MERIDEN - Walking south along the sidewalk on Broad Street, in between a package store and an abandoned gas station, one is suddenly met with an old stone staircase descending downward to the grassy floor of a park. In the distance, you can see stone bridges crisscrossing a brook and century-old trees stretching up into the sky.
It was the spirit of the age, a kind of park-building craze, that brought Brookside Park and its adjacent cousin, City Park, into existence.
Though over the years both were reduced in size by Interstate 691, the two parks still succeed in their original purpose: providing a natural getaway in the crowded inner city.
Meriden and other industrialized urban societies of the late 19th century were booming. Cities were crowded, and men packed themselves into soot-filled factories to work. In an editorial in 1881, the Meriden Daily Journal wrote that locals were agitating for open space where they could stretch their legs, because there was, "nothing approaching a free breathing spot."
After the first urban public park appeared in Salford, England in 1846, western civilization went on a park frenzy, with philanthropists and governments footing the bill.
By 1885, 11 acres surrounded by Bunker Avenue, as well as Camp, Warren and Franklin streets in Meriden's urban core had been purchased and dubbed City Park. Grass and trees were planted and paths built.
Over the years, the swarm that once descended on the park lessened as people gained greater mobility though car ownership, said Meriden historian Dan DeLuca as he strode through its grounds recently. But "it's still a wonderful little park," he added.
On a recent warm day, hordes of neighborhood children were running through the water park installed by the Meriden Lion's Club in 2000, motion-activated jets soaking them as they bounced around the gated enclosure.
Neighborhood Resident Eric Cosme was walking through the park with his son, Xavier. He brought the toddler over to cool off on Wednesday and joined in himself.
"I think everyone in the neighborhood did," he said.
YMCA's Rec-Express program, which offers a summer-camp-like experience for children unable to afford sleep-away camp, also uses the park for games and other activities.

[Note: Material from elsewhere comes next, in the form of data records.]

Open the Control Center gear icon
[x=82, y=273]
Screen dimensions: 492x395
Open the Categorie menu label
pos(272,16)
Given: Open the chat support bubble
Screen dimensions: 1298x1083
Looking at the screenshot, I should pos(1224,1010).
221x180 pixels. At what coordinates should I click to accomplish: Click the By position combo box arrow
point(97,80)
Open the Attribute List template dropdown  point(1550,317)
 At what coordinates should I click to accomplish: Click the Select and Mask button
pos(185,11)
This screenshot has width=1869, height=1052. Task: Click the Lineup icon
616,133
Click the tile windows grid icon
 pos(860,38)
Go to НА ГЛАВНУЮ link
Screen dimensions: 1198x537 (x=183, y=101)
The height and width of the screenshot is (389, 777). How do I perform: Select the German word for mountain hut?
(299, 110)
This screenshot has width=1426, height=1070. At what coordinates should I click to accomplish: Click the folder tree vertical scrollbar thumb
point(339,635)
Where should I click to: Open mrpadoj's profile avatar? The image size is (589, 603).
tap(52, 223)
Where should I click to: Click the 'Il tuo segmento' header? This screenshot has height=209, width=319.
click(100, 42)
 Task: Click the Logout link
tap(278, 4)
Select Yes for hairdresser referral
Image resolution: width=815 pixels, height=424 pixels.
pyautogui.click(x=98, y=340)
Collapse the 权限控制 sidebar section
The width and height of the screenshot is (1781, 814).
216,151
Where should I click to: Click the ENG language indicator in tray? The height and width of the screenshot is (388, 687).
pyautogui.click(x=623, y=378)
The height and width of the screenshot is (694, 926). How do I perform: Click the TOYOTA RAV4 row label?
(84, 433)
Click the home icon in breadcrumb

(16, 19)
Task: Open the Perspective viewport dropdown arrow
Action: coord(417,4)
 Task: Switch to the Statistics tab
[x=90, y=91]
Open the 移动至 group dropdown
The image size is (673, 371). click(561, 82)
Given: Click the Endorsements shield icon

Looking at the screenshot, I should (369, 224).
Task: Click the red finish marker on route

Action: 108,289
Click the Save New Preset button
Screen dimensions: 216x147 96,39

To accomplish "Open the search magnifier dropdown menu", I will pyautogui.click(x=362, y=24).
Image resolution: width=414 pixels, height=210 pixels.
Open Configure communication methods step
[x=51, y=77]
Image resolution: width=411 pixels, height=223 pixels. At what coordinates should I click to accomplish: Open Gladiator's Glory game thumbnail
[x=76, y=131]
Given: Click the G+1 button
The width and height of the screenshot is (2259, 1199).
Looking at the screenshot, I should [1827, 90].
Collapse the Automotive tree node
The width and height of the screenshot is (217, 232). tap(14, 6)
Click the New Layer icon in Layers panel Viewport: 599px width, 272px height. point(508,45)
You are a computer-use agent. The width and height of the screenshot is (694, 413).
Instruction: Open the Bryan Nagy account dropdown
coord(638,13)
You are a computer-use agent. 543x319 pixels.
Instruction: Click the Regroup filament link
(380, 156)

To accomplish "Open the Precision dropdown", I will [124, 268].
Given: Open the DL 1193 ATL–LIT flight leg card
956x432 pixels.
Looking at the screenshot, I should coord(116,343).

Besides the two acres taken by the state when I-691 was built in 1969, there haven't been any huge changes, Deluca said, though trees have been stripped over the years.
Pictures of the park from the early 1900s show a thick canopy of trees more akin to a forest than a park. Today, a thinner group of larger trees, some older than 100 years, according to Deluca, remain from the original planting.
A pond in the center of the park, complete with a fountain, was filled in at an unknown date, but the group of trees that once ringed it remain.
The band shell and pavilion are gone as well, as are the once-elaborate flower gardens. Gravel paths that appear in photos of the park in the 1920s have also disappeared.
After problems with crime and vandalism emerged during the late 1980s and early '90s, the park was cleaned up and reclaimed for families by the mid '90s. The renaissance was capped by the donation of the water park.
Walk from City Park across Bunker Avenue and you'll find yourself at the long, narrow stretch of Brookside park, philanthropist and industrialist Walter Hubbard's lesser known park, created in 1901.
When I-691 was built, 2.5 acres were taken from it, cutting off its Camp Street entrance and leaving about 11 acres that hug Harbor Brook as it meanders through the landscape.
Its grounds are Spartan these days, with not much besides the trees, grass and the brook, far shot from the state it was in when Hubbard left it to the city.
Early photographs show neatly-trimmed, rock-lined embankments, numerous flower gardens, a bathhouse -where, in an age before most enjoyed indoor plumbing, men and women could bath on alternating days -, small ponds, swimming areas, and other improvements.
By 1958, the park sported tennis courts, horse shoe courts, a baseball field, playground equipment. Park staff estimated that 17,000 children used the park annually.
Park Superintendant James Barry boasted of the unique riparian entertainment Brookside offered, telling the Meriden Record in 1958, "Brookside Park has never looked as well as it does this year, and it will be nicer in 1959."
It didn't last, Deluca said. By the late 1960s, with part of the park taken for I-691, Hubbard Park cemented itself as the most prominent park in the city, while Brookside and City Park did not receive as much care.
Even so, Deluca said the Park and Recreation Department has, in recent years, been diligent in making sure the grass gets trimmed and the park remains free of trash, which is a big improvement of how he remembers it looking 30 years ago.
Parks and Recreation Director Mark Zebora has made a conscious decision to keep Brookside on the plain side, he said, noting that playground equipment and the water park are available across the street at City Park.
"The proximity is too close in our opinion," he said.
For passive parks- or those without a specific purpose like a baseball field- the two parks get a fair amount of use, he said, and today are not any more vandalized than any of the city's other parks.
He noted that many of the same design elements Hubbard used at Hubbard Park can be found at Brookside, and to a lesser extent at City Park, where he paid for extensive improvements.
"There's a lot of Walter Hubbard in those parks," he said. "You can see the influence there."